From the line that contains "This screenshot has width=1568, height=523." down to the last line of the data below, restate every line word for word, skipping any images.

##### DATA RECORDS

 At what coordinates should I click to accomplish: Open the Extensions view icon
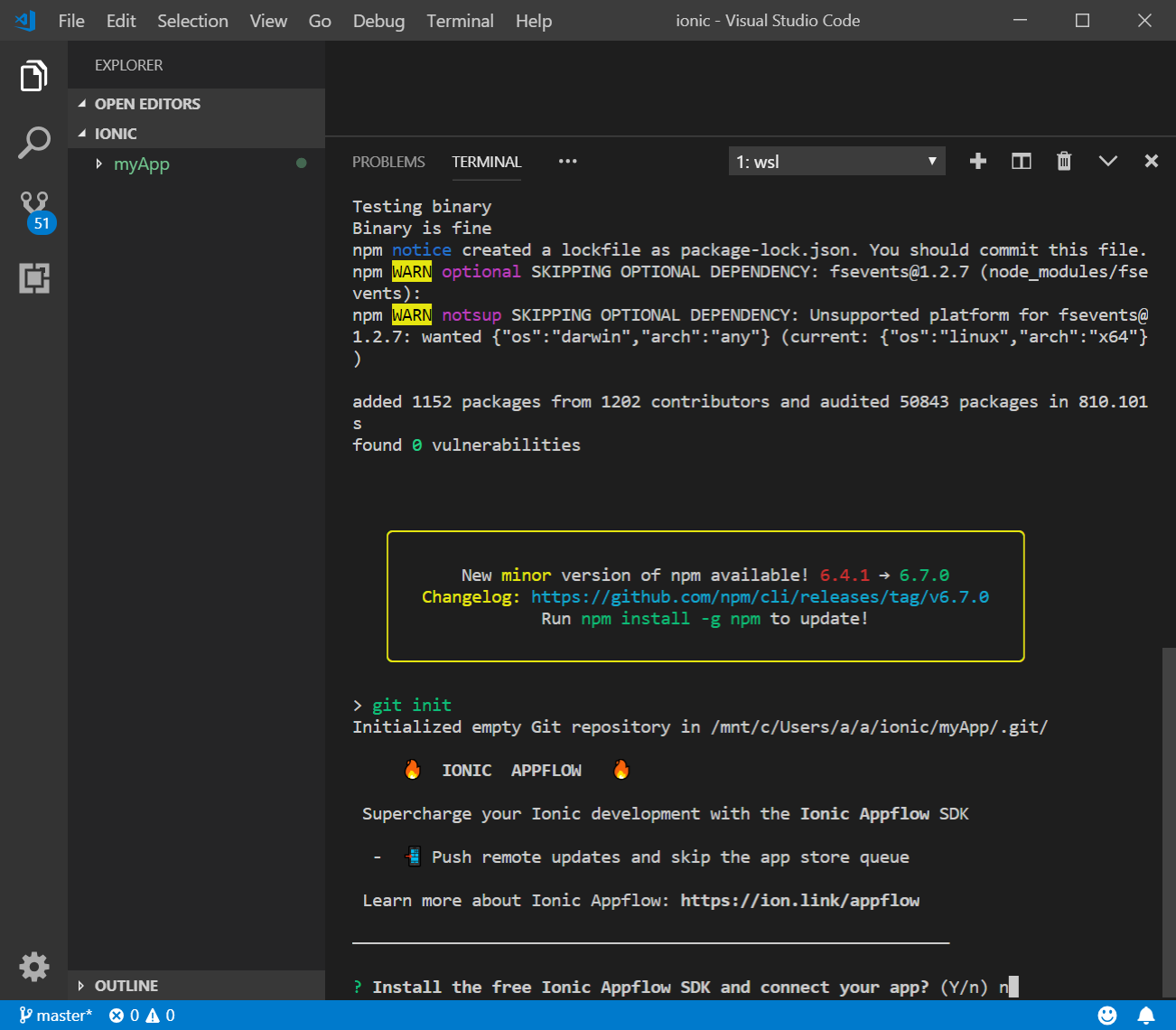33,278
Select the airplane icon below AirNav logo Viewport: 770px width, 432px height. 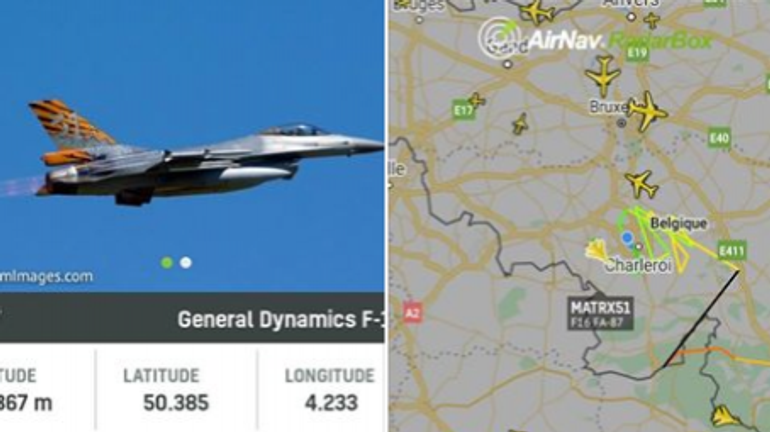coord(604,76)
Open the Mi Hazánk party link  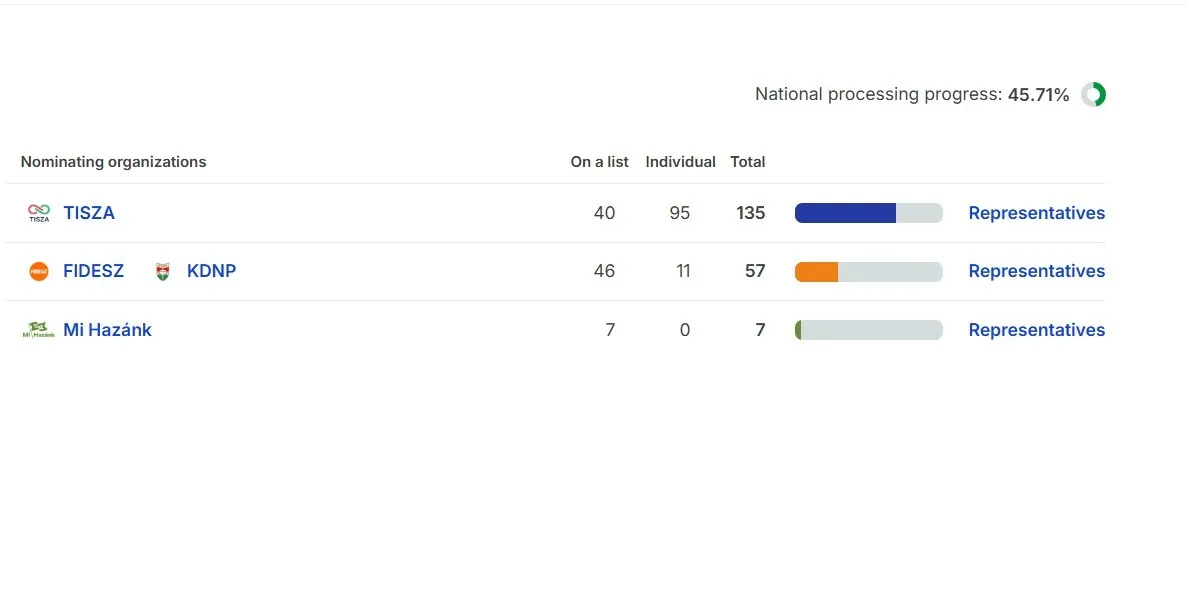click(107, 330)
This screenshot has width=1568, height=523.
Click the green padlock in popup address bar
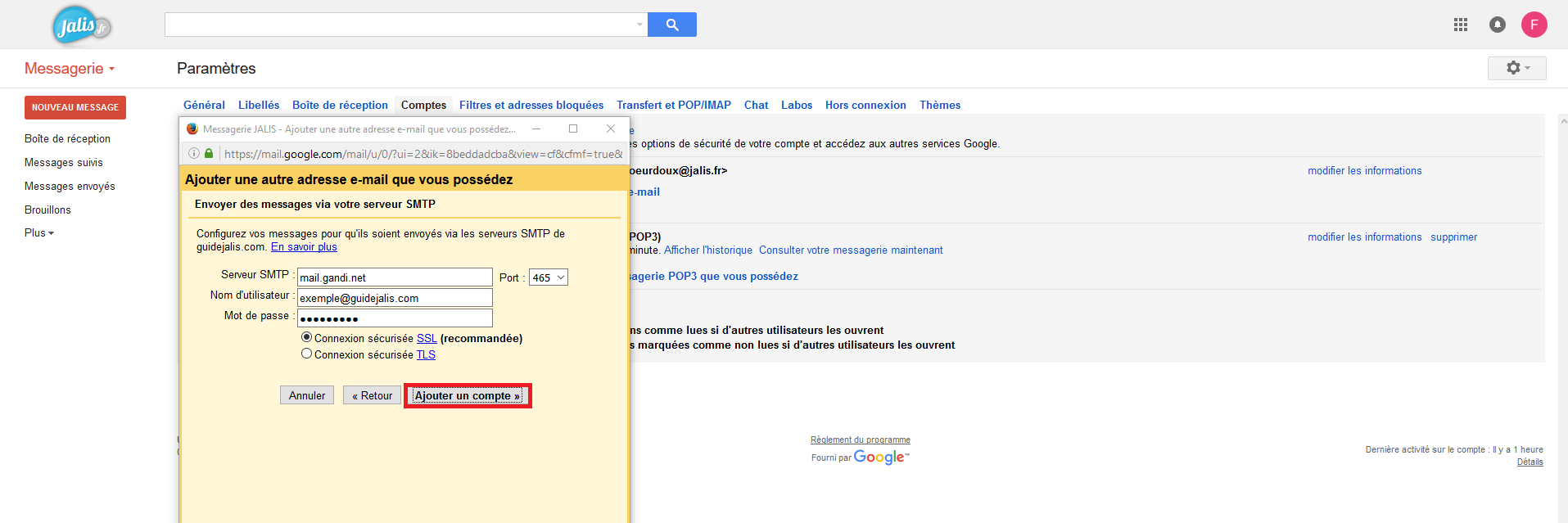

##########

_SOLUTION TO THIS PROBLEM_.
This screenshot has width=1568, height=523.
Click the green padlock in popup address bar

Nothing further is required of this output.